In July last year, mad moneyJim Cramer tried to warn potential investors in the Chinese ride-sharing giant Global DiDi (NYSE:HAVE I GOT). Referring to Chinese initial public offerings (IPOs) in general and DIDI shares in particular, Cramer warned, “you must avoid them at all costs.”
In the same order of ideas, DoubleLine Founder Jeffrey Gundlach recently said, “In my view, China cannot be invested in at this point. He added: “I think investments in China could be confiscated. I think there is a risk. »
Admittedly, the risk of confiscation argument does not necessarily apply to the DIDI stock. Anything is possible when it comes to Chinese investments.
As the Chinese government continues to crack down on several business sectors, it is becoming increasingly difficult to invest in them with confidence. And while Wall Street value hunters might dismiss Cramer and Gundlach’s warnings, informed investors should check the news and think twice before taking a position.
A closer look at the DIDI action
Is DIDI stock a delicacy for bottom fishers or a toxic asset? Let’s see how it fared on the New York Stock Exchange (NYSE), so far.
As you may recall, the IPO took place on June 30, 2021, and the stock began trading at $16.65 per share. There was a rapid rise to $18 at first, but this rally didn’t last long.
After a prolonged decline, DIDI stock fell to $5 and changed before the end of 2021. In mid-February 2022, the stock price was barely above $4.
$5 is sometimes considered a crucial technical level for stocks. Indeed, some traders informally define a penny stock as a security that trades at less than $5 per share.
Incidentally, DiDi’s 12-month earnings per share would be -$5.86. When this number is negative and its absolute value is higher than the stock price, it is probably not a good sign.
It’s a disappointing end to a sad story. Could Cramer have been right all along?
As if DiDi’s US investors didn’t have enough to worry about, the company’s board of directors has approved the procedures required for a delisting from the NYSE.
This event was announced in December 2021. Current investors in the United States might wonder what will happen next. Apparently, DiDi plans to register on the Hong Kong Stock Exchange.
The company also reportedly intends to ensure that the US version of its shares can be exchanged for “freely tradable shares of the company on another internationally recognized stock exchange”.

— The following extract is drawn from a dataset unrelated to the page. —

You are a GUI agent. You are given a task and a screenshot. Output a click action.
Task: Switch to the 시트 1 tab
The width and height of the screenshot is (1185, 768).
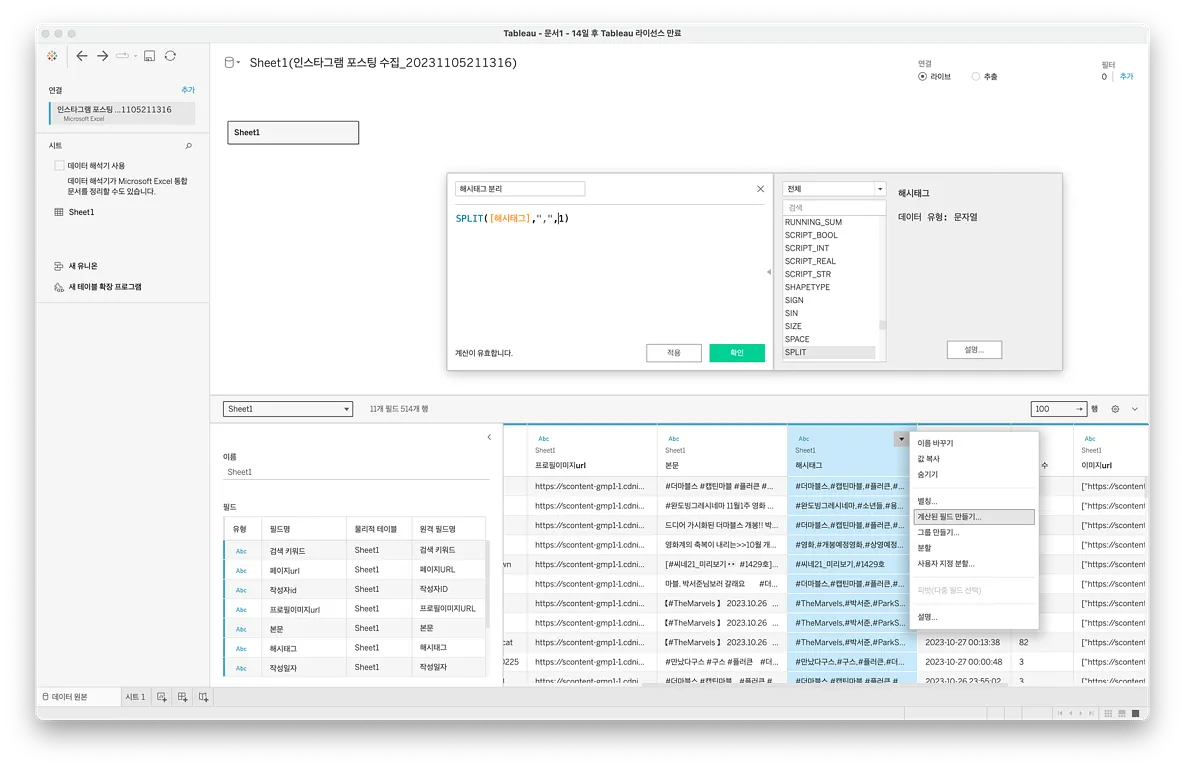pos(135,697)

How DiDi can ensure that is not entirely clear at this point. In any event, the company reportedly intends to file for listing in Hong Kong around March.
Another bad sign
As the company prepares to delist from the New York Stock Exchange, DiDi is also apparently shrinking, at least in terms of human capital.

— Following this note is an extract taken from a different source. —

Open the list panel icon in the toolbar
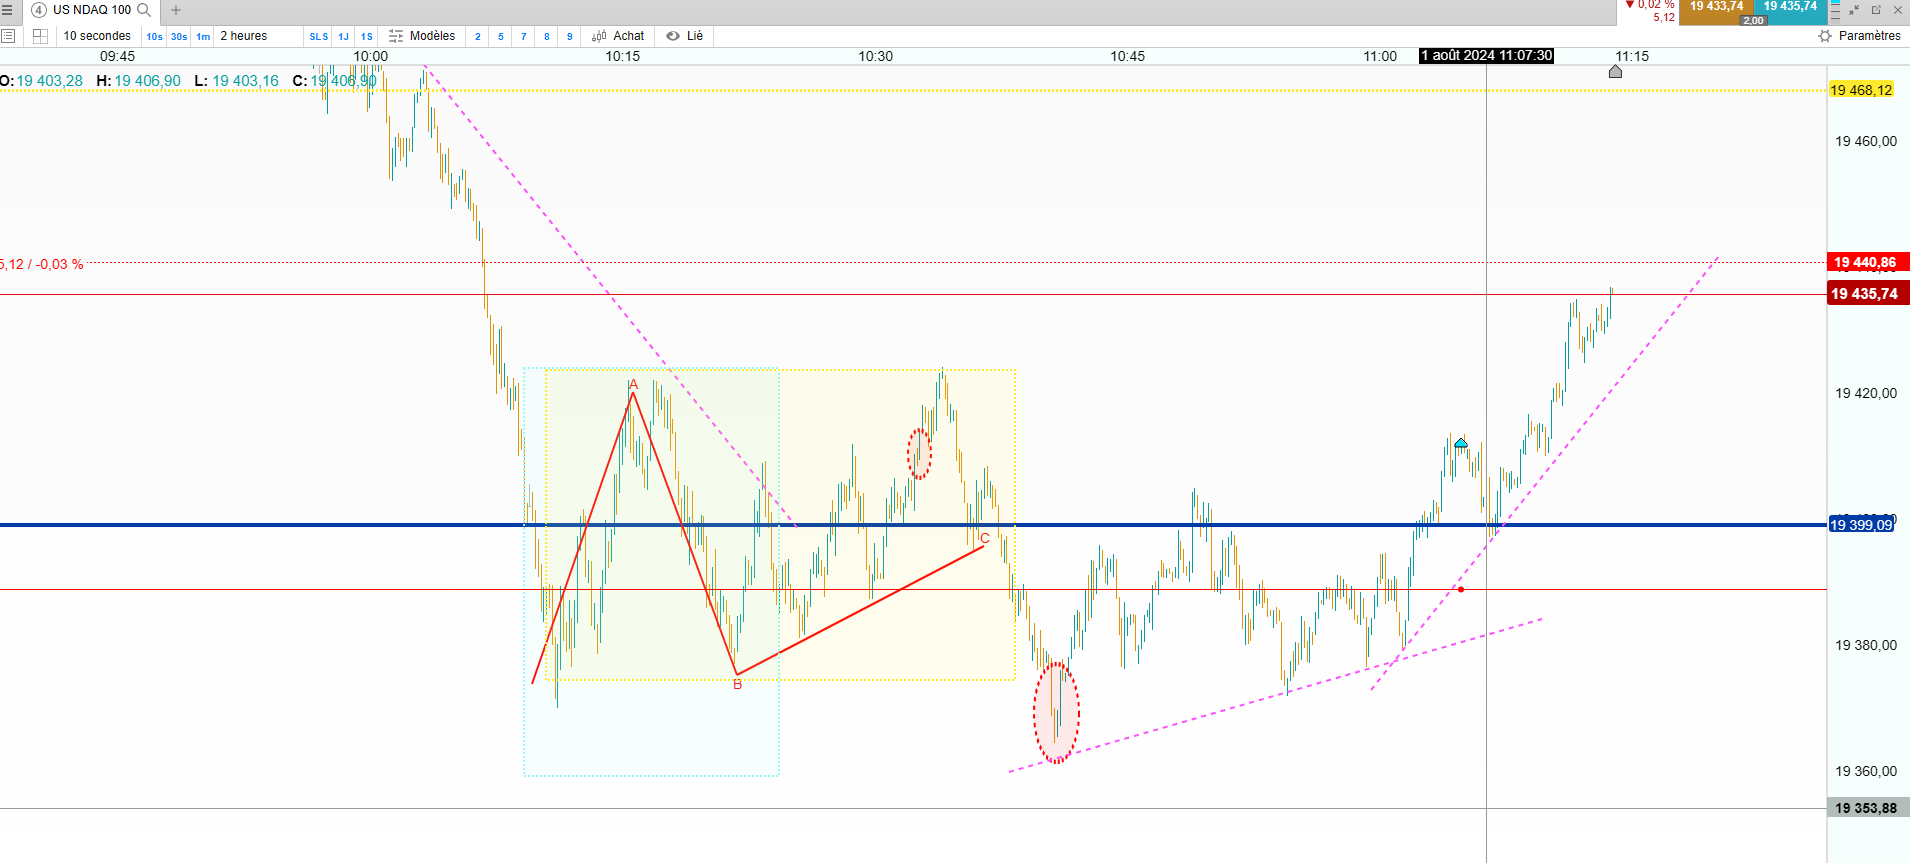This screenshot has height=863, width=1910. click(8, 36)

At the end of 2020, DiDi was a thriving business with nearly 16,000 full-time employees. Fast forward to early 2022, and the company would have launched a company-wide layoff program.
DiDi’s plan, of course, is to reduce its total number of employees by up to 20%. The idea, as you might expect, is to reduce company expenses.
DiDi drivers, who are gig workers and not included in the company’s headcount, were said to be unaffected by the round of layoffs. So at least that’s good news.
Admittedly, the downsizing is not yet finalized and could still change. Still, DiDi’s full-time employees — and the company’s investors — probably shouldn’t get their hopes up.
Undoubtedly, DiDi’s ongoing problems fuel Cramer and Gundlach’s arguments.
However, you have to draw your own conclusions about the company and about Chinese investments in general. That being said, there’s no denying the cavalcade of bad news.
At this point, you can cut your losses if you currently hold DIDI shares. And if you’re considering going long now, it’s probably best to stay away.
As of the date of publication, David Moadel had no position (directly or indirectly) in the securities mentioned in this article. The opinions expressed in this article are those of the author, subject to InvestorPlace.com publishing guidelines.
David Moadel has delivered compelling content – and crossed the occasional line – on behalf of Crush the Street, Market Realist, TalkMarkets, Finom Group, Benzinga and (of course) InvestorPlace.com. He is also the Chief Analyst and Market Researcher for Portfolio Wealth Global and hosts the popular YouTube financial channel Looking at the Markets.